Opinion / From the Press

Car hailing rules go too far

(China Daily) Updated: 2016-10-10 07:32

Car hailing rules go too far

Two major Chinese cities Beijing and Shanghai have released draft rules on car-hailing services to solicit public opinion. [Photo/Xinhua]

The governments in Beijing, Shanghai, Guangzhou, and Shenzhen released draft rules on car-hailing services on Saturday. The rules require drivers to have a local household registration, or hukou, and vehicles with local car plates, if they want to stay in the car-hailing business.

According to the draft rules on ride-sharing services in the four metropolises, most vehicles endorsed by the ride-sharing platforms such as the Didi-Uber conglomerate and Yidao Yongche, would no longer be qualified to serve passengers. The bar for them to stay in the business would be almost as high as that for traditional taxis, should the rules come into effect.

Local governments, as the newly introduced national regulations stipulate, are responsible for issuing licenses for car-hailing taxis and drivers after evaluating them. But requiring drivers to possess a local hukou is probably going too far. Whether or not a Didi driver has a local hukou has nothing to do with the service he or she provides.

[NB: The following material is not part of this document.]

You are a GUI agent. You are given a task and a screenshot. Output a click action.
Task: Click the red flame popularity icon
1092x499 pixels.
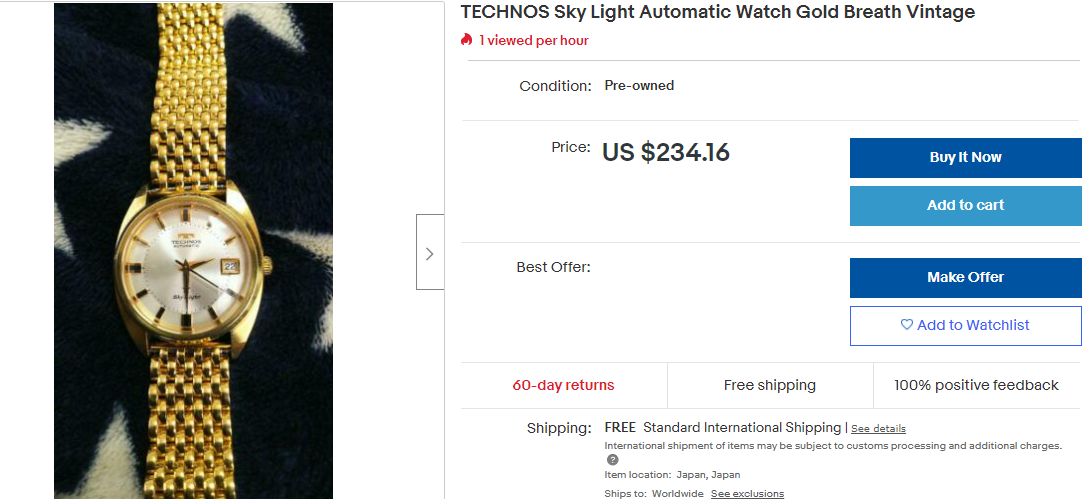467,41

As a result of the sharing economy, car-hailing services have managed to strike a balance between the rising demand for convenient urban transport and many underused vehicles. Even taxi drivers are seeking to grab a share of the business and benefit from the ride-sharing platforms. The strict intervention of local governments will only deal a blow to the burgeoning industry, likewise if they try to manage it like the traditional taxi industry.

Non-local car-hailing drivers in Beijing and Shanghai have every right to chase their dreams in the big cities and should not be pushed out because of where they are from. Metropolises are right to control their populations, but this should not be done by marginalizing the non-native population or imposing administrative restrictions on them. Policymakers should think twice before making such moves.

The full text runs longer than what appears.